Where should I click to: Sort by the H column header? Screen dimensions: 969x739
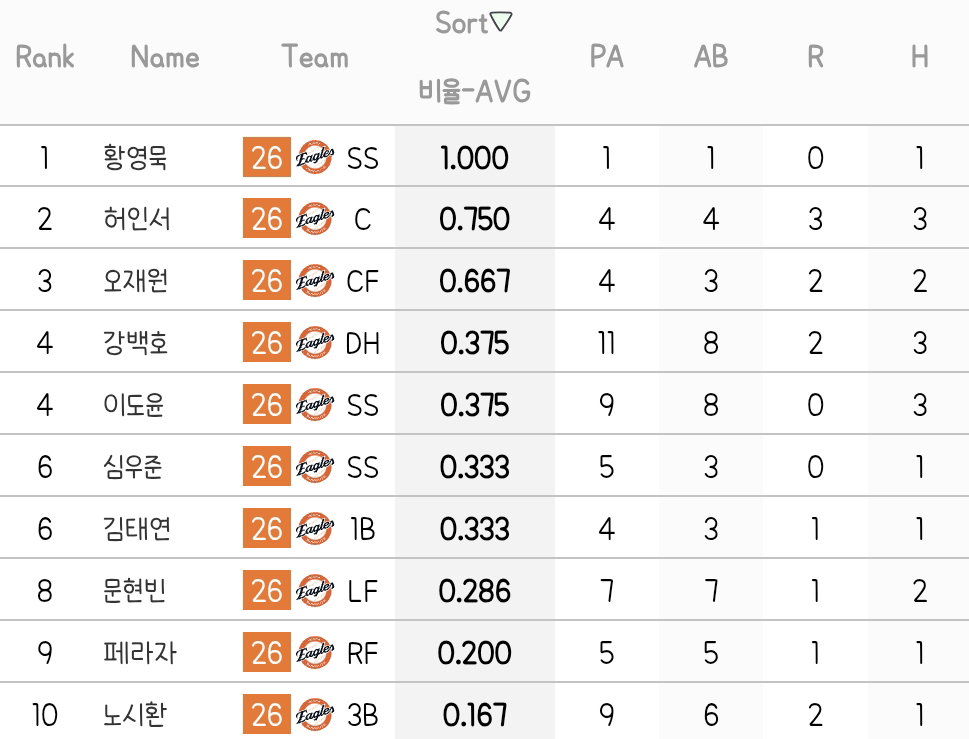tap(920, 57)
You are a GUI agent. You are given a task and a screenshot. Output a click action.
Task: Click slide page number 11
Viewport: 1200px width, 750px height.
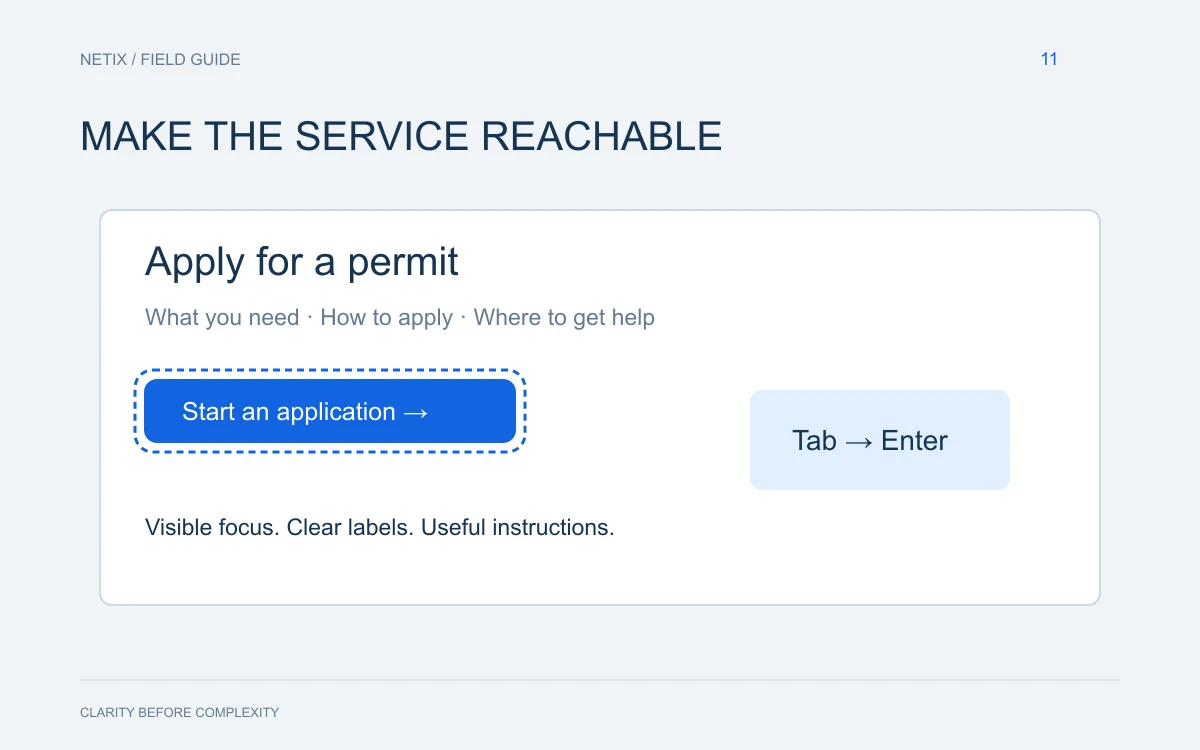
+ + +
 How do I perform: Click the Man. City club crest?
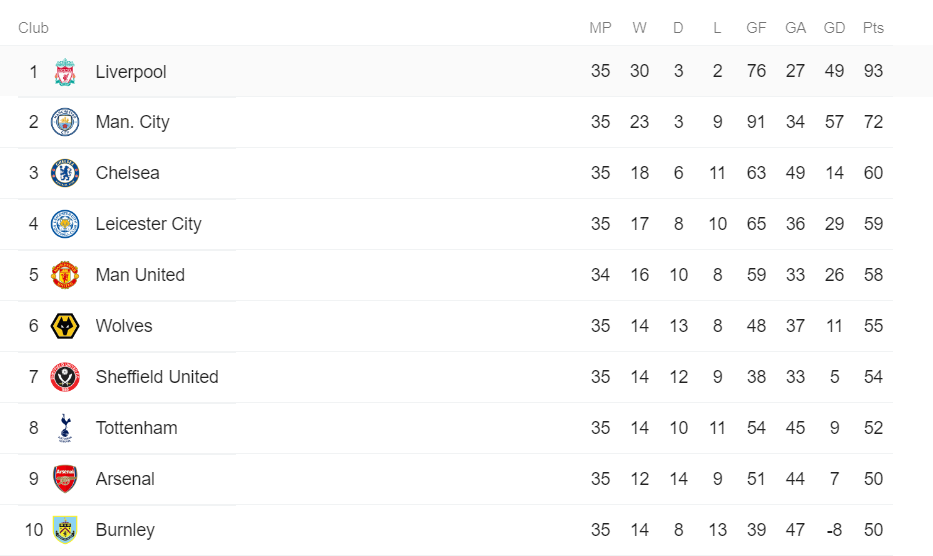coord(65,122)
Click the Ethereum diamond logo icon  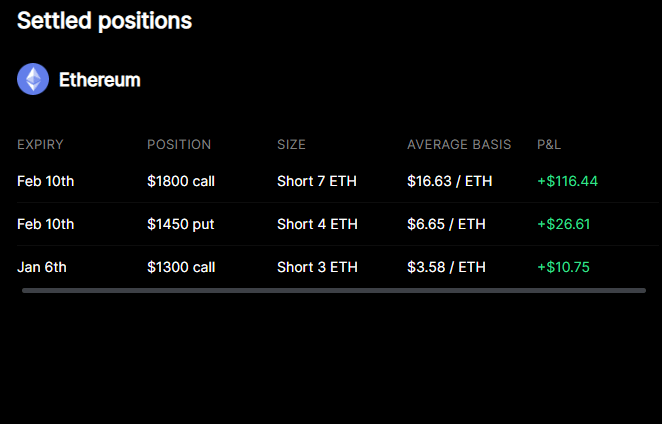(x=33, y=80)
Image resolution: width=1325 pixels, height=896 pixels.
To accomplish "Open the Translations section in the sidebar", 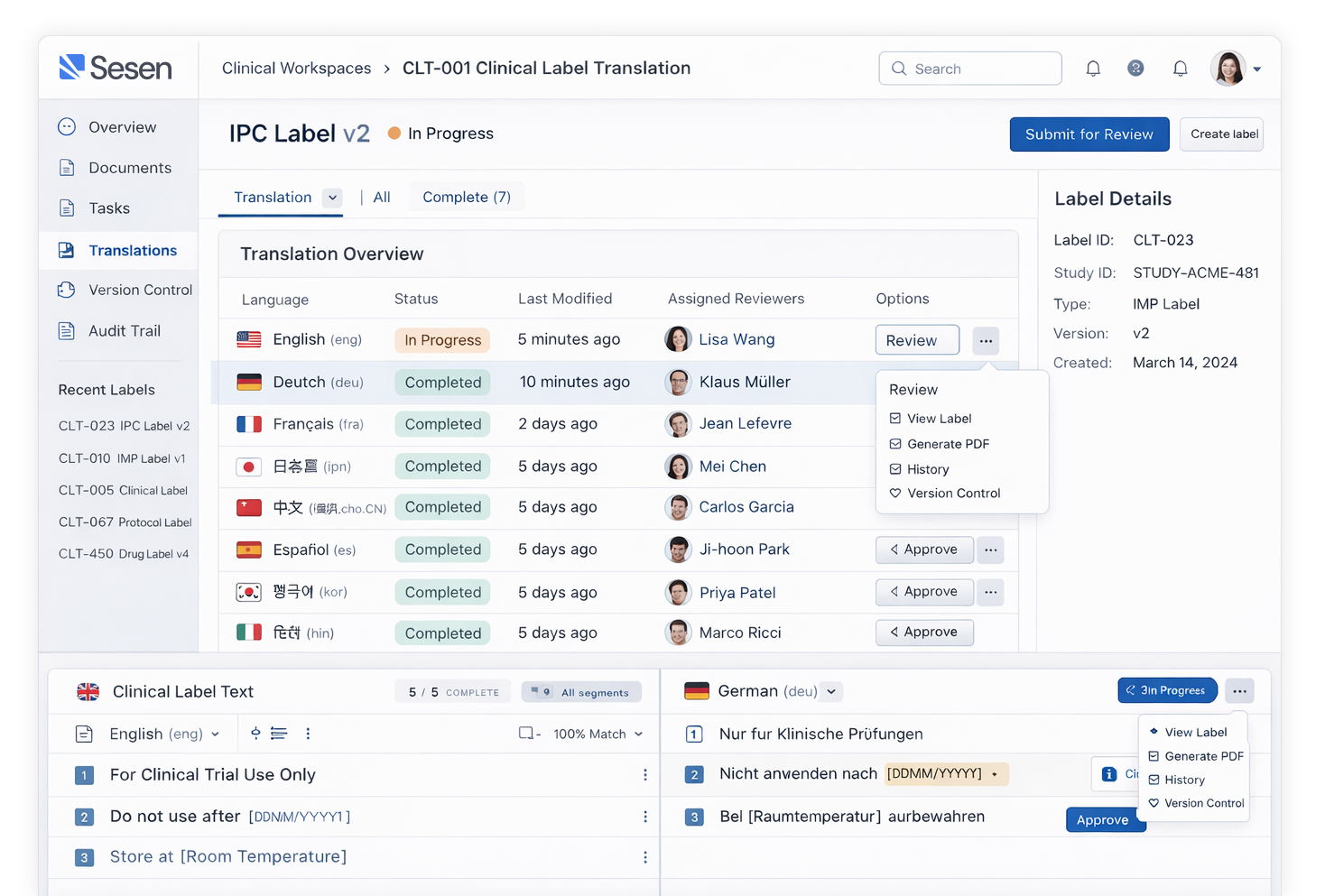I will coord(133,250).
+ + +
Exercise details
Copy exactly the lines of the entries above from the one containing "Where should I" through the one containing "Viewport: 1200px width, 750px height.". Both end lines count; pictures do not.

Written response
Where should I click to: Sort by the H column header? Screen dimensions: 969x739
tap(920, 57)
You are a GUI agent. You are given a task and a screenshot. Output a click action.
Task: Click slide page number 11
Viewport: 1200px width, 750px height.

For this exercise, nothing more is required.